_EXERCISE PROMPT_:
Exactly as written, repeat all of the records below.

── INFORMATION GIVEN

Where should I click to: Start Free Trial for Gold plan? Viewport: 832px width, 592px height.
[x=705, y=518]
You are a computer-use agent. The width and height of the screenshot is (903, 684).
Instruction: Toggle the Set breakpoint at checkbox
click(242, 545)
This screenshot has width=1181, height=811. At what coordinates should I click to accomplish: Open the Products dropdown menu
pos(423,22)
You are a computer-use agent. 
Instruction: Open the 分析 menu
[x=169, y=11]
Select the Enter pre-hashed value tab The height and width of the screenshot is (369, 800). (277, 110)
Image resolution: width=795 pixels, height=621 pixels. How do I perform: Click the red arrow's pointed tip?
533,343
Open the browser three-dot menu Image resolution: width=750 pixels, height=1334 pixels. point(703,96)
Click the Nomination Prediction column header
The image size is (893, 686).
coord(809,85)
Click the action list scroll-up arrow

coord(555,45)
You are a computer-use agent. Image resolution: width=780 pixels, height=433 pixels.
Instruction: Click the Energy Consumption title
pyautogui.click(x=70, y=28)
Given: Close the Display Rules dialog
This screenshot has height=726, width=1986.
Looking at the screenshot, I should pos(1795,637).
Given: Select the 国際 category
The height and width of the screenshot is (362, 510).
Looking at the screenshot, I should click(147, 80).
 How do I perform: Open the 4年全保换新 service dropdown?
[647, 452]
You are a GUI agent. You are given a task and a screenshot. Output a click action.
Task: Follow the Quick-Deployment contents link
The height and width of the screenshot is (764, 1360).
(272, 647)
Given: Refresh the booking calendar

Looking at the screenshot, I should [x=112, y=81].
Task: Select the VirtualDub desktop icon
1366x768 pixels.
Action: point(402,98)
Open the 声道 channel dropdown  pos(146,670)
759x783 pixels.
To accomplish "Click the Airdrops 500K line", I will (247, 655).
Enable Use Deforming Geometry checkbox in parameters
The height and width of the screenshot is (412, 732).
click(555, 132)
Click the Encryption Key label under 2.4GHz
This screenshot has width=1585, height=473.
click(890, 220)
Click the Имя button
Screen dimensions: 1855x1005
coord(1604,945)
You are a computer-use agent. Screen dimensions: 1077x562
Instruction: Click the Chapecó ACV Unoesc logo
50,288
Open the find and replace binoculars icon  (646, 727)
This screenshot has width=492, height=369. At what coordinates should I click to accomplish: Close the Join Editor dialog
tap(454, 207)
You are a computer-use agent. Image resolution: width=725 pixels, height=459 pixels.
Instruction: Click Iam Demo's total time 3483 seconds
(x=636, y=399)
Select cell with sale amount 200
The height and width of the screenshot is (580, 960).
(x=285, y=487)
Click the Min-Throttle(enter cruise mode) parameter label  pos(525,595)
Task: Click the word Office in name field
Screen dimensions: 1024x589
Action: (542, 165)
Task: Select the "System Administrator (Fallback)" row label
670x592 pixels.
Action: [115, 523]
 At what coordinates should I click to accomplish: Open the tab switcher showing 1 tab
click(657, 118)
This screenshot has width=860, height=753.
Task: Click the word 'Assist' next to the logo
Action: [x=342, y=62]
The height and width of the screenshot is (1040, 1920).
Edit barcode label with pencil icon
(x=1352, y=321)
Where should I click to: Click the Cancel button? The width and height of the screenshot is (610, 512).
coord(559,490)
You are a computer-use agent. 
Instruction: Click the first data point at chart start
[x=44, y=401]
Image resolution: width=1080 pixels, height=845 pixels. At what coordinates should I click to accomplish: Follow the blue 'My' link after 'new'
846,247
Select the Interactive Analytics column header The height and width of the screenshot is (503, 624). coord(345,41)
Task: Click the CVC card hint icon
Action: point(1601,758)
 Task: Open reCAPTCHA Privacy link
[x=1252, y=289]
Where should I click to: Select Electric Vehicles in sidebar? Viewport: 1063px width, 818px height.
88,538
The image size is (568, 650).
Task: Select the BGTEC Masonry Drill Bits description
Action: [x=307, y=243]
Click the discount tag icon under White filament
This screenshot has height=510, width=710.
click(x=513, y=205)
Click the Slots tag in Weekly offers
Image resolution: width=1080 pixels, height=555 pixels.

────

_WRITTEN ANSWER_:
Where should I click to: Start Free Trial for Gold plan? Viewport: 832px width, 592px height.
[x=705, y=518]
You are a computer-use agent. The width and height of the screenshot is (903, 684).
Instruction: Toggle the Set breakpoint at checkbox
click(242, 545)
This screenshot has width=1181, height=811. At what coordinates should I click to accomplish: Open the Products dropdown menu
pos(423,22)
You are a computer-use agent. 
Instruction: Open the 分析 menu
[x=169, y=11]
Select the Enter pre-hashed value tab The height and width of the screenshot is (369, 800). (277, 110)
Image resolution: width=795 pixels, height=621 pixels. How do I perform: Click the red arrow's pointed tip?
533,343
Open the browser three-dot menu Image resolution: width=750 pixels, height=1334 pixels. point(703,96)
Click the Nomination Prediction column header
The image size is (893, 686).
coord(809,85)
Click the action list scroll-up arrow

coord(555,45)
You are a computer-use agent. Image resolution: width=780 pixels, height=433 pixels.
Instruction: Click the Energy Consumption title
pyautogui.click(x=70, y=28)
Given: Close the Display Rules dialog
This screenshot has height=726, width=1986.
Looking at the screenshot, I should pos(1795,637).
Given: Select the 国際 category
The height and width of the screenshot is (362, 510).
Looking at the screenshot, I should click(147, 80).
 How do I perform: Open the 4年全保换新 service dropdown?
[647, 452]
You are a GUI agent. You are given a task and a screenshot. Output a click action.
Task: Follow the Quick-Deployment contents link
The height and width of the screenshot is (764, 1360).
(272, 647)
Given: Refresh the booking calendar

Looking at the screenshot, I should [x=112, y=81].
Task: Select the VirtualDub desktop icon
1366x768 pixels.
Action: point(402,98)
Open the 声道 channel dropdown  pos(146,670)
759x783 pixels.
To accomplish "Click the Airdrops 500K line", I will (247, 655).
Enable Use Deforming Geometry checkbox in parameters
The height and width of the screenshot is (412, 732).
click(555, 132)
Click the Encryption Key label under 2.4GHz
This screenshot has width=1585, height=473.
click(890, 220)
Click the Имя button
Screen dimensions: 1855x1005
coord(1604,945)
You are a computer-use agent. Screen dimensions: 1077x562
Instruction: Click the Chapecó ACV Unoesc logo
50,288
Open the find and replace binoculars icon  (646, 727)
This screenshot has width=492, height=369. At what coordinates should I click to accomplish: Close the Join Editor dialog
tap(454, 207)
You are a computer-use agent. Image resolution: width=725 pixels, height=459 pixels.
Instruction: Click Iam Demo's total time 3483 seconds
(x=636, y=399)
Select cell with sale amount 200
The height and width of the screenshot is (580, 960).
(x=285, y=487)
Click the Min-Throttle(enter cruise mode) parameter label  pos(525,595)
Task: Click the word Office in name field
Screen dimensions: 1024x589
Action: (542, 165)
Task: Select the "System Administrator (Fallback)" row label
670x592 pixels.
Action: [115, 523]
 At what coordinates should I click to accomplish: Open the tab switcher showing 1 tab
click(657, 118)
This screenshot has width=860, height=753.
Task: Click the word 'Assist' next to the logo
Action: [x=342, y=62]
The height and width of the screenshot is (1040, 1920).
Edit barcode label with pencil icon
(x=1352, y=321)
Where should I click to: Click the Cancel button? The width and height of the screenshot is (610, 512).
coord(559,490)
You are a computer-use agent. 
Instruction: Click the first data point at chart start
[x=44, y=401]
Image resolution: width=1080 pixels, height=845 pixels. At what coordinates should I click to accomplish: Follow the blue 'My' link after 'new'
846,247
Select the Interactive Analytics column header The height and width of the screenshot is (503, 624). coord(345,41)
Task: Click the CVC card hint icon
Action: point(1601,758)
 Task: Open reCAPTCHA Privacy link
[x=1252, y=289]
Where should I click to: Select Electric Vehicles in sidebar? Viewport: 1063px width, 818px height.
88,538
The image size is (568, 650).
Task: Select the BGTEC Masonry Drill Bits description
Action: [x=307, y=243]
Click the discount tag icon under White filament
This screenshot has height=510, width=710.
click(x=513, y=205)
Click the Slots tag in Weekly offers
Image resolution: width=1080 pixels, height=555 pixels.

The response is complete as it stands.